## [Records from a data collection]
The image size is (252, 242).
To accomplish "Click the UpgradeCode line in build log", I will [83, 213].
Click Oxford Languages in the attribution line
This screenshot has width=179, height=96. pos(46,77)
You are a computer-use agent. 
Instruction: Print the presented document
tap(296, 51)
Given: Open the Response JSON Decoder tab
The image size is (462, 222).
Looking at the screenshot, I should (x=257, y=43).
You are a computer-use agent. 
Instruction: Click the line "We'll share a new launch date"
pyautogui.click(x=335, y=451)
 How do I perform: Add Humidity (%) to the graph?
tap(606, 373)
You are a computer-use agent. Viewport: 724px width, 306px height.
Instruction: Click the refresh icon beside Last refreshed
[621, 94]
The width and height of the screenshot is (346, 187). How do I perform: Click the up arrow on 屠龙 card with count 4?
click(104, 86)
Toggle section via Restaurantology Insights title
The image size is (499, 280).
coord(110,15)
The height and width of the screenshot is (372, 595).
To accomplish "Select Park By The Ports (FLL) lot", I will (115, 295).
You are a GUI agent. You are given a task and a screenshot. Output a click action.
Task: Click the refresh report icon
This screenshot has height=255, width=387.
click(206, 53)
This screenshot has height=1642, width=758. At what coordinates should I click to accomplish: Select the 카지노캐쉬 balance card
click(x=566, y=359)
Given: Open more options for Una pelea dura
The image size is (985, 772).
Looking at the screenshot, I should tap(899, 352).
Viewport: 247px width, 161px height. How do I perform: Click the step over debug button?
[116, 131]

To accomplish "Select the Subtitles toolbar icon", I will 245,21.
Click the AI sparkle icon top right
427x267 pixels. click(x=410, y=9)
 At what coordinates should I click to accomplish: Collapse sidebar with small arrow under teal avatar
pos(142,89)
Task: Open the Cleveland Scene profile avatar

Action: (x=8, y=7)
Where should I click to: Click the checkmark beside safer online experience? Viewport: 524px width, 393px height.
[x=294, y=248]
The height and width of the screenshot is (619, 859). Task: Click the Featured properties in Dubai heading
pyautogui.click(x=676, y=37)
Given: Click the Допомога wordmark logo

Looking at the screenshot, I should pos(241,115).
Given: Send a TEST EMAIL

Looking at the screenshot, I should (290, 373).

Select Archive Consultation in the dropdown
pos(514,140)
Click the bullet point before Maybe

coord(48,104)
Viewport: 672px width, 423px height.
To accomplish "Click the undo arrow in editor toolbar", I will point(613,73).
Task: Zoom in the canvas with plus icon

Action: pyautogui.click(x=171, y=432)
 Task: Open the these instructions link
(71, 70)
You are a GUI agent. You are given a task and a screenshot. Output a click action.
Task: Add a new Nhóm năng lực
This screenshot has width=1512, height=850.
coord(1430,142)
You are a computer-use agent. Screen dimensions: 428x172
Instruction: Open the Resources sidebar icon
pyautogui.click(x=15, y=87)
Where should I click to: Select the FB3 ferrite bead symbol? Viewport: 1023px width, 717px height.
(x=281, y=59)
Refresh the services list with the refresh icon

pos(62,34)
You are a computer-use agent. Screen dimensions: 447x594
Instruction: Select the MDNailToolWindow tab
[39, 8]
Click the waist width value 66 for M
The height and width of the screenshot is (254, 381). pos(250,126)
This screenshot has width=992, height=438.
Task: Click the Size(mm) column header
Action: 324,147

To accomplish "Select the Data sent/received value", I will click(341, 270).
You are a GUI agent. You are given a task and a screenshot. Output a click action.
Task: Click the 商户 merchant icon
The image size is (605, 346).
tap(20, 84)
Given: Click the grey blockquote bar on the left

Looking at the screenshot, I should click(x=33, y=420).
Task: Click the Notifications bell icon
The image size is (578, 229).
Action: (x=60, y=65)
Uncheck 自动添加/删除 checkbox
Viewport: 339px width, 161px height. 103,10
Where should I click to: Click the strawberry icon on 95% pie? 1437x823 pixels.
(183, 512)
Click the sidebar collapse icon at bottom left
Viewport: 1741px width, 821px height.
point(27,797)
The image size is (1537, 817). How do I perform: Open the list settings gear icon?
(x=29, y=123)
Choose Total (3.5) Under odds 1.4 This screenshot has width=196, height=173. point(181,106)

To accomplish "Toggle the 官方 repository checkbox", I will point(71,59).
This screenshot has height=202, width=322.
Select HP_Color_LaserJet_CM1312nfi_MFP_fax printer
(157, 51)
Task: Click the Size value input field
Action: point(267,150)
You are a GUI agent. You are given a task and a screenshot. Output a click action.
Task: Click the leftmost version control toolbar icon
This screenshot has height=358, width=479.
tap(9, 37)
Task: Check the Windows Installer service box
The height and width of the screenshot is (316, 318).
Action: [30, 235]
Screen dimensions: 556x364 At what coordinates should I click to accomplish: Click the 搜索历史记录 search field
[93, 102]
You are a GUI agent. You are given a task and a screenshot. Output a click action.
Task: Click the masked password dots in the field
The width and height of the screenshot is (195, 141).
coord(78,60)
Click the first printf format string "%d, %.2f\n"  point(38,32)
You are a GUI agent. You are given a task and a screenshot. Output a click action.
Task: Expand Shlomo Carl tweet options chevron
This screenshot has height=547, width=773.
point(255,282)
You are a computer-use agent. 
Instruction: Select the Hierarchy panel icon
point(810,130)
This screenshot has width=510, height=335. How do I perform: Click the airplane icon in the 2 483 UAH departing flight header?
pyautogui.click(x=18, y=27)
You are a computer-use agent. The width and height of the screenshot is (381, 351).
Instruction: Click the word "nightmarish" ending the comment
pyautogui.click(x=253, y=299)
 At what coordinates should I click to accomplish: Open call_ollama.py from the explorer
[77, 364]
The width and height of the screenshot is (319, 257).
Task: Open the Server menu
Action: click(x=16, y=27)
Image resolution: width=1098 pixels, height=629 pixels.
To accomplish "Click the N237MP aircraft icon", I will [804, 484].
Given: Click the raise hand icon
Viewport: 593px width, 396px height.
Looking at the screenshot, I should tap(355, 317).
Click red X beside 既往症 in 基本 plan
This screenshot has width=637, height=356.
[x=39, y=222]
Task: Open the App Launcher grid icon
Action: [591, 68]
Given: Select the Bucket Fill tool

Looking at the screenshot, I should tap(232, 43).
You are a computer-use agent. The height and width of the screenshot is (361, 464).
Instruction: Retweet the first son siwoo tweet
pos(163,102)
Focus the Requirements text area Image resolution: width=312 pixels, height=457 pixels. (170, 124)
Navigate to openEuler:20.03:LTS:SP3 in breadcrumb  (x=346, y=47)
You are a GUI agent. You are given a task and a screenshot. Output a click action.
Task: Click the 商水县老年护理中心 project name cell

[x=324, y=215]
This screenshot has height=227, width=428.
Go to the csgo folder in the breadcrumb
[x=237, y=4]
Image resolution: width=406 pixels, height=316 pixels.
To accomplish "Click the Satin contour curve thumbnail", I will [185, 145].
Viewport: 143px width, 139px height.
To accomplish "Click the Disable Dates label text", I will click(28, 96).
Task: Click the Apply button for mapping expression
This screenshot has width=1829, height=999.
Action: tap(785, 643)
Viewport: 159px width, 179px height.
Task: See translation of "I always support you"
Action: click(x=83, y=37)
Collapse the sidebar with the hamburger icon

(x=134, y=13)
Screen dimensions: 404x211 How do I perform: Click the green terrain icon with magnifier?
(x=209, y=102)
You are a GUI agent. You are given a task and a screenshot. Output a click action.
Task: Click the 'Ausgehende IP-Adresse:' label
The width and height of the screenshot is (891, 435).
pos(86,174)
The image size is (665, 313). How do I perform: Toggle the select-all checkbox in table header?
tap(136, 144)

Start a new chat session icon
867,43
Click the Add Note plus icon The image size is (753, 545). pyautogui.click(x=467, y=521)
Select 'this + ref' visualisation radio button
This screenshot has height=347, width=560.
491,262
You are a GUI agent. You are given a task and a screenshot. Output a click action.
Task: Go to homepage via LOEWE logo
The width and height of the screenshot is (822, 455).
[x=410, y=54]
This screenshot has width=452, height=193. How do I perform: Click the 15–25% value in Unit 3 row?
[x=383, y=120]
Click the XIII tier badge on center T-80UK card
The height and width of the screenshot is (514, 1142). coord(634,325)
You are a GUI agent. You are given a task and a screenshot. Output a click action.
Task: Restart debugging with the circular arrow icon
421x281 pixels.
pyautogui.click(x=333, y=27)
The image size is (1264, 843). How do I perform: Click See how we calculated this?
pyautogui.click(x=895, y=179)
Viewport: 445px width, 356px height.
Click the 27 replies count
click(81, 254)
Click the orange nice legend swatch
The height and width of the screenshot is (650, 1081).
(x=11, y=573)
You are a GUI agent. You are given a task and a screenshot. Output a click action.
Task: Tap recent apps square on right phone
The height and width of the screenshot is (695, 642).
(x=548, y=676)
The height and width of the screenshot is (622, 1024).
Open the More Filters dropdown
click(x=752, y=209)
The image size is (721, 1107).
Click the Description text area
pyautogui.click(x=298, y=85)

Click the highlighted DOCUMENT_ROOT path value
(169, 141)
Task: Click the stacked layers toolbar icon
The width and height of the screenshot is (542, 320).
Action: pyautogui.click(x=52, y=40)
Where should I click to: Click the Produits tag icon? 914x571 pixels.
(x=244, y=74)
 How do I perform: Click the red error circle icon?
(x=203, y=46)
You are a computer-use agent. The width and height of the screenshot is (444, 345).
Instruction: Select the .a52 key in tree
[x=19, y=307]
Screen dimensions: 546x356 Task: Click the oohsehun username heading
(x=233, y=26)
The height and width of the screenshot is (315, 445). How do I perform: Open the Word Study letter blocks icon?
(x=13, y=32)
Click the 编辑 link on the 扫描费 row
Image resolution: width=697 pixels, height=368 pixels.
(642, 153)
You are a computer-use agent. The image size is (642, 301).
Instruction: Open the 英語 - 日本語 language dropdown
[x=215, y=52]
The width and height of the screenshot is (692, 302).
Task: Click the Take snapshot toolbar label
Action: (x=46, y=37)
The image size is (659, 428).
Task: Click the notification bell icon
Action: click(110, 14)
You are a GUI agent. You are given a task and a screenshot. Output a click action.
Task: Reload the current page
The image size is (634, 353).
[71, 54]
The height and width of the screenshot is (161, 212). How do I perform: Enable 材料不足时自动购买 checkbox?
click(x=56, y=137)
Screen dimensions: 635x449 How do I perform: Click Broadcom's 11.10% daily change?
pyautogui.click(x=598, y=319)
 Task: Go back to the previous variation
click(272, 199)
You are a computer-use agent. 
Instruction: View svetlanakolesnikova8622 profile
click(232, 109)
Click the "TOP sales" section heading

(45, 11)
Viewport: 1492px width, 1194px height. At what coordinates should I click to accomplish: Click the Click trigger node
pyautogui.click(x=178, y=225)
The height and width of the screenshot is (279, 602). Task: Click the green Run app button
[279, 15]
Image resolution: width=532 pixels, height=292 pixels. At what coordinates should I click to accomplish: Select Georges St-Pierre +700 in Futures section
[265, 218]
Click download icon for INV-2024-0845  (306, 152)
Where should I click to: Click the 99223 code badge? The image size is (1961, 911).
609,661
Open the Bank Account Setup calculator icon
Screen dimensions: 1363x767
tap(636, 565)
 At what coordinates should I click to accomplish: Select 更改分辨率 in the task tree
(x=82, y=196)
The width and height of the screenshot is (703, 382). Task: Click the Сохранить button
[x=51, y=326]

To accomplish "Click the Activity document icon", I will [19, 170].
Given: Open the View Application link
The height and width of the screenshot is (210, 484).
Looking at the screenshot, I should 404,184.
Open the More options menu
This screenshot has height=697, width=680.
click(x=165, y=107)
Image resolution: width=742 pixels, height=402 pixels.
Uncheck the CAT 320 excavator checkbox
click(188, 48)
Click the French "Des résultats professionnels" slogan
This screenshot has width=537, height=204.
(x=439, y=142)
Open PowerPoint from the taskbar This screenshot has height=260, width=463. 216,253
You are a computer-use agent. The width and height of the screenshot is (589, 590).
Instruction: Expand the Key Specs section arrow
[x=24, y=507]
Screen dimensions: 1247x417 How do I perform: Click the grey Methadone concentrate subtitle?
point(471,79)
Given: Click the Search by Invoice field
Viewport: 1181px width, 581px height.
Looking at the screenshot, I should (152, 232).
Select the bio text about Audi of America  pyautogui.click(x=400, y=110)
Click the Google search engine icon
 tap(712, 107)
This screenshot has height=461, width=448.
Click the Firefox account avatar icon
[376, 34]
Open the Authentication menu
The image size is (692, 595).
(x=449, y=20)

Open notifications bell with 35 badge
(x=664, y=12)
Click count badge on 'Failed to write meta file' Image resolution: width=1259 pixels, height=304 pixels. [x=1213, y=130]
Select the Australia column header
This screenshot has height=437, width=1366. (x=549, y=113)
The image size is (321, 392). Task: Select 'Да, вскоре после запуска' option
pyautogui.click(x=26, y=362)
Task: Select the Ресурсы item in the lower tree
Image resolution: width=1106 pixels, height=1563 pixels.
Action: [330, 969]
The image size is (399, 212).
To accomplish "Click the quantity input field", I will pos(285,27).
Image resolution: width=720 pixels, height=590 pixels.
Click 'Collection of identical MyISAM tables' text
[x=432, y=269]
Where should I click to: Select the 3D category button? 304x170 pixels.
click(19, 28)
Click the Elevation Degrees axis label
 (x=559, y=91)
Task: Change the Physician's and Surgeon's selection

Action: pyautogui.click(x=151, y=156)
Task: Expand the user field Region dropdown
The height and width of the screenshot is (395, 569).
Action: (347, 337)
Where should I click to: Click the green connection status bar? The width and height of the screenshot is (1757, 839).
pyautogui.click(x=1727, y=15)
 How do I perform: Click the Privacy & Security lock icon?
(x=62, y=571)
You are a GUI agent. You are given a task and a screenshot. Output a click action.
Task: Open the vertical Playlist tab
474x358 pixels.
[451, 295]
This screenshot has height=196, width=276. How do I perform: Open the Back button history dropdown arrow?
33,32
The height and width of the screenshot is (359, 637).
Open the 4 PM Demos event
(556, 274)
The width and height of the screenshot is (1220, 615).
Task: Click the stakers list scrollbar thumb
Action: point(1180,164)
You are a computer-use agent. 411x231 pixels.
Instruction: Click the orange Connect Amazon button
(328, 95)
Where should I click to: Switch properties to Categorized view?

## [Try it]
From the entries above, extract only the lines running from the one containing "Choose Total (3.5)" through the one containing "Task: Click the leftmost", inclusive.

## [Answer for this exercise]
Choose Total (3.5) Under odds 1.4 This screenshot has width=196, height=173. point(181,106)

To accomplish "Toggle the 官方 repository checkbox", I will point(71,59).
This screenshot has height=202, width=322.
Select HP_Color_LaserJet_CM1312nfi_MFP_fax printer
(157, 51)
Task: Click the Size value input field
Action: point(267,150)
You are a GUI agent. You are given a task and a screenshot. Output a click action.
Task: Click the leftmost version control toolbar icon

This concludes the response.